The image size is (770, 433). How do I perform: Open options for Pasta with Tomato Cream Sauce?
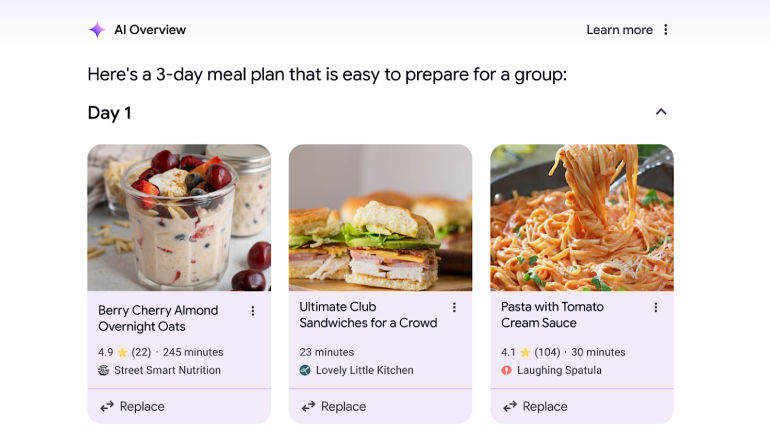coord(656,308)
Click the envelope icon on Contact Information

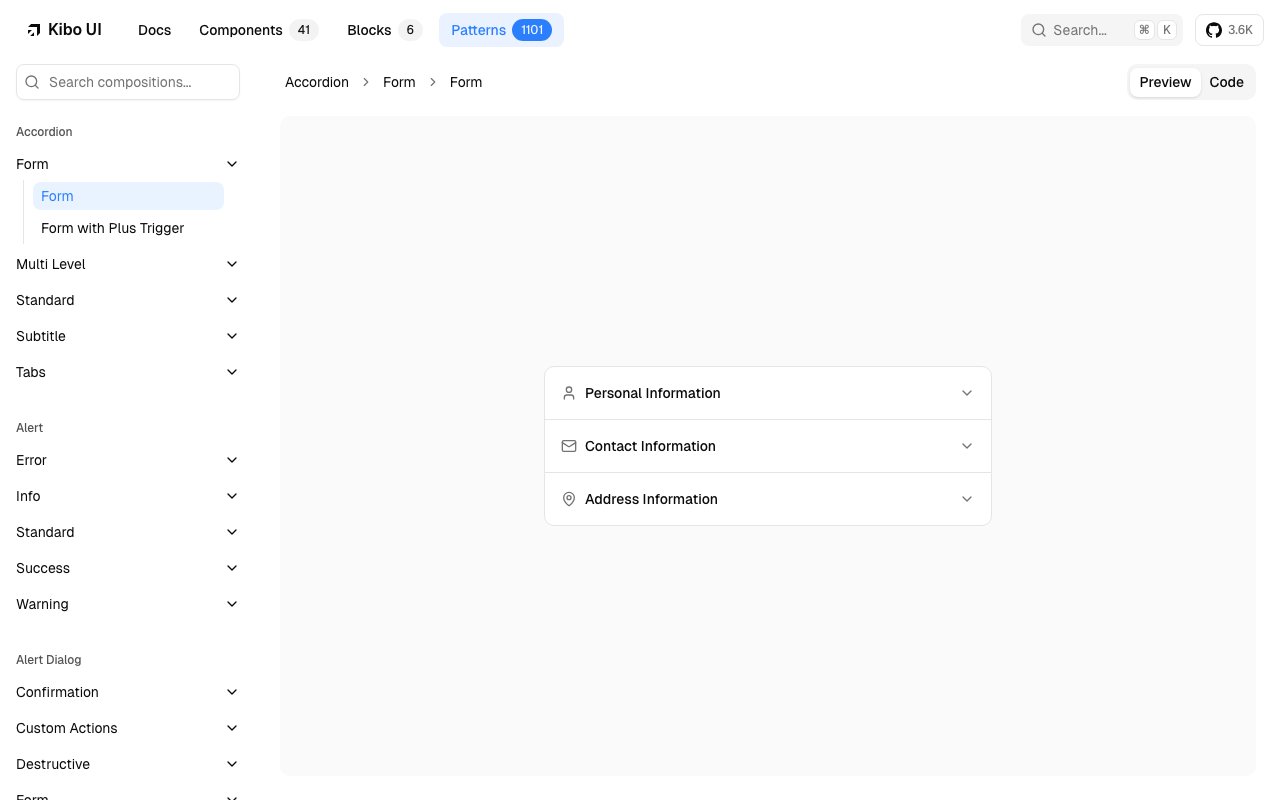pos(569,446)
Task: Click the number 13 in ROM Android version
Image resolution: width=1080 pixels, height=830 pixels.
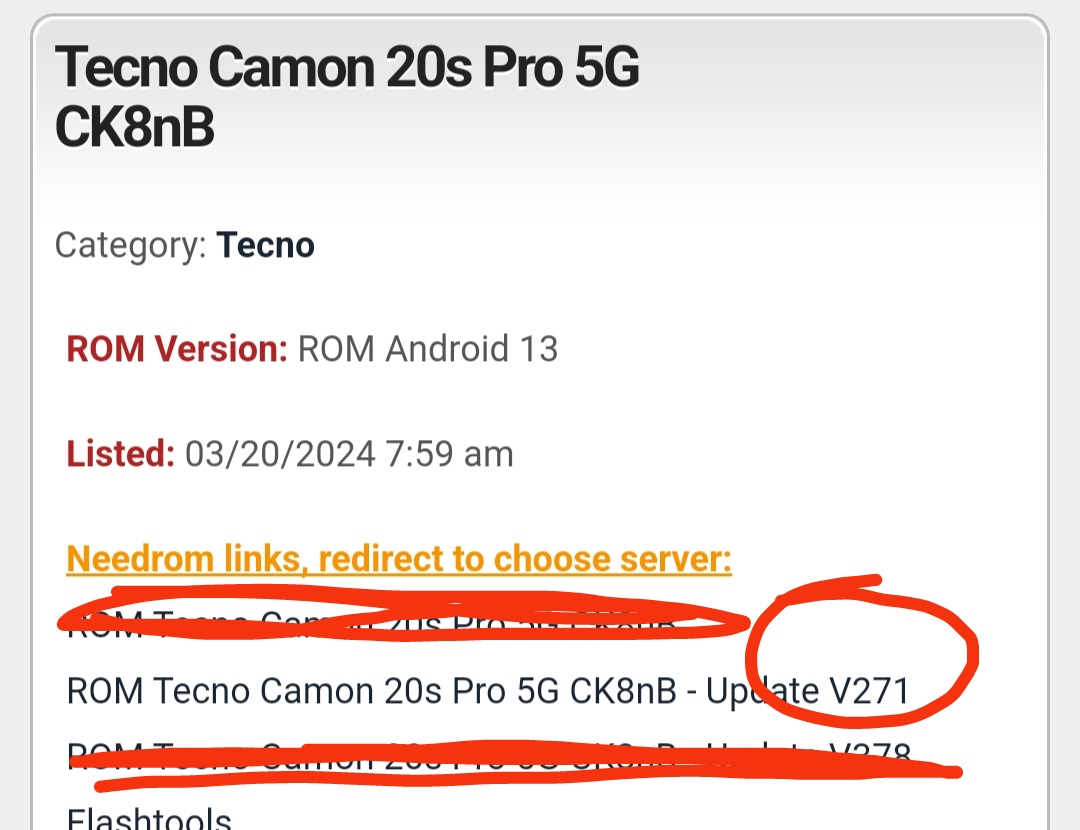Action: click(x=539, y=349)
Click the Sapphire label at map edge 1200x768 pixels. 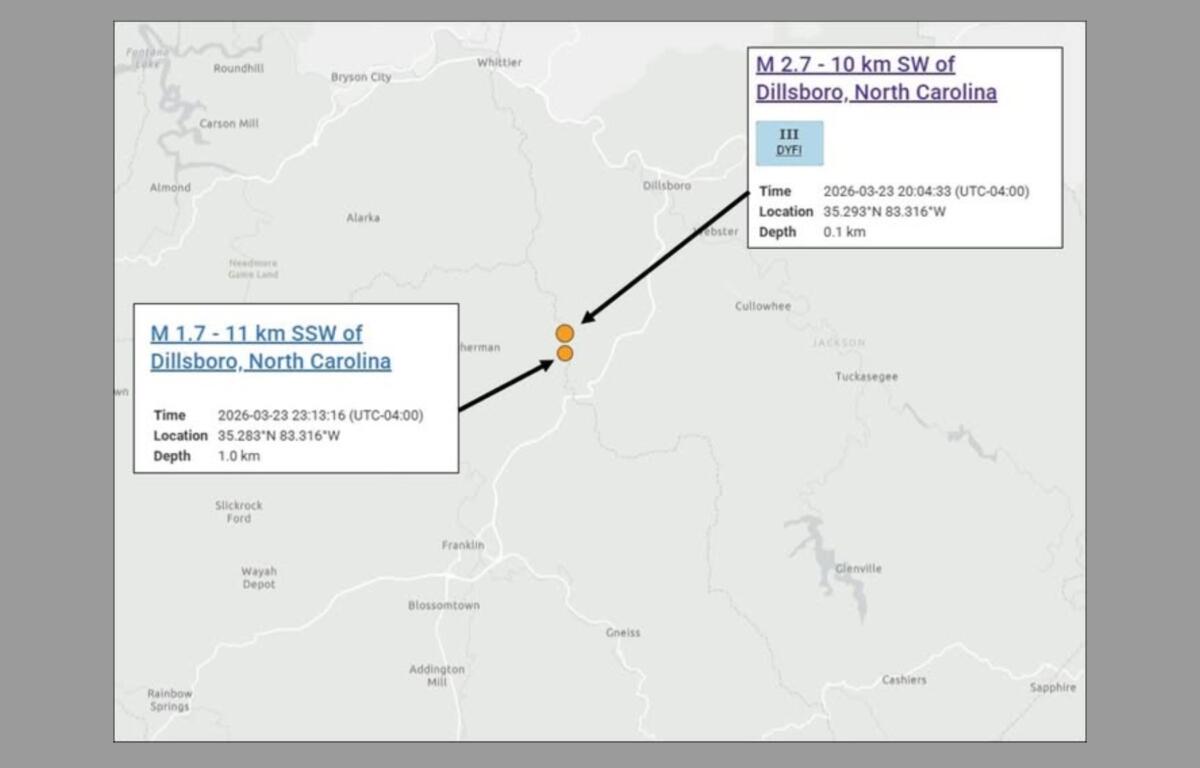(x=1053, y=687)
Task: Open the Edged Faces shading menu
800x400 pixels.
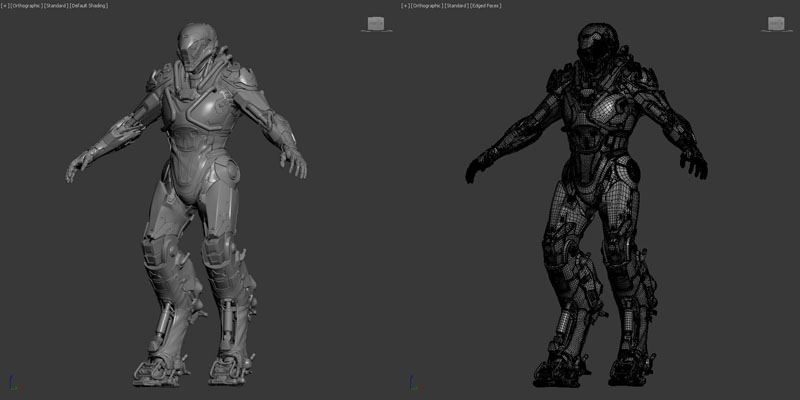Action: click(487, 5)
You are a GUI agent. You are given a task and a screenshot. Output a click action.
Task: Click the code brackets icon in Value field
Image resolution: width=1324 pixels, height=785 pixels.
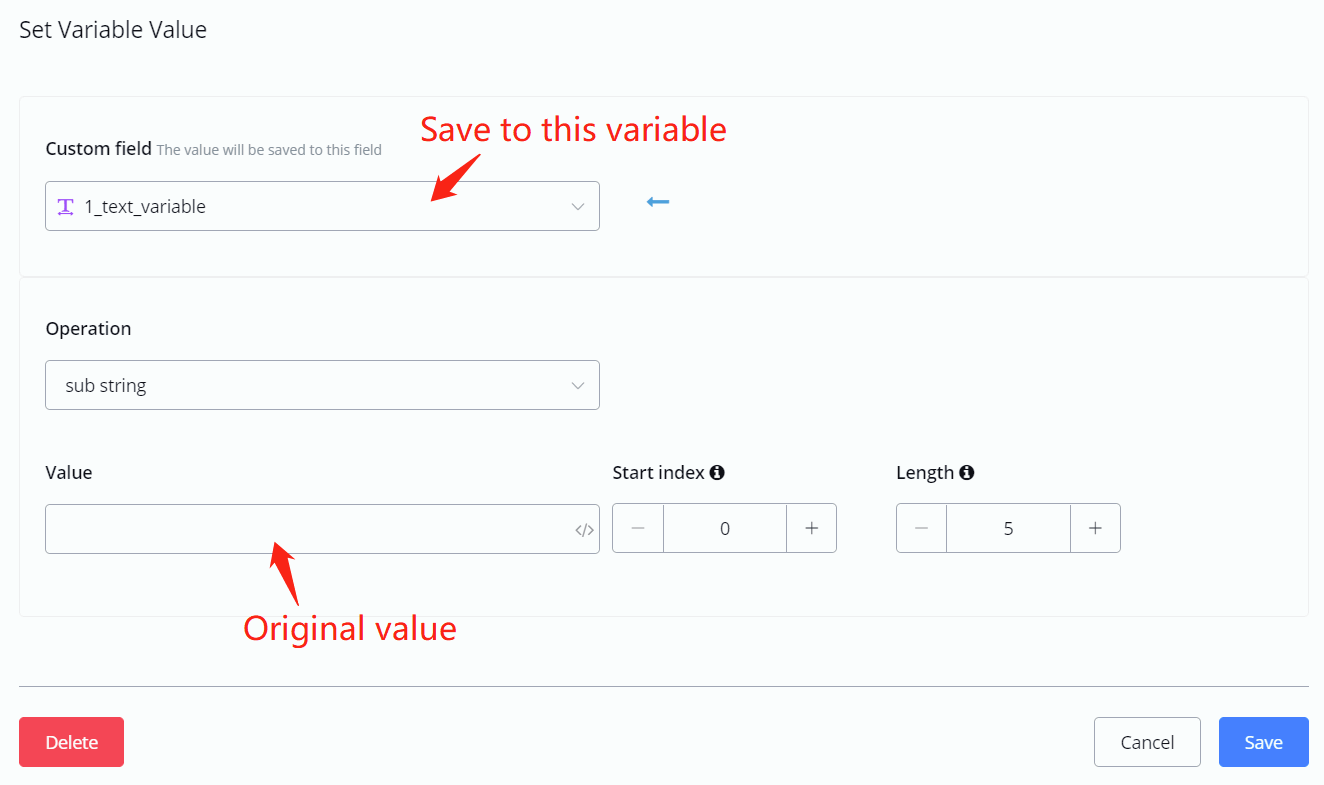585,530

_TO DO_:
From the line containing "Image resolution: width=1324" to the final line above, both included, transcribe every line exactly and leave all pictures out.

_REPLY_:
Image resolution: width=1324 pixels, height=785 pixels.
585,530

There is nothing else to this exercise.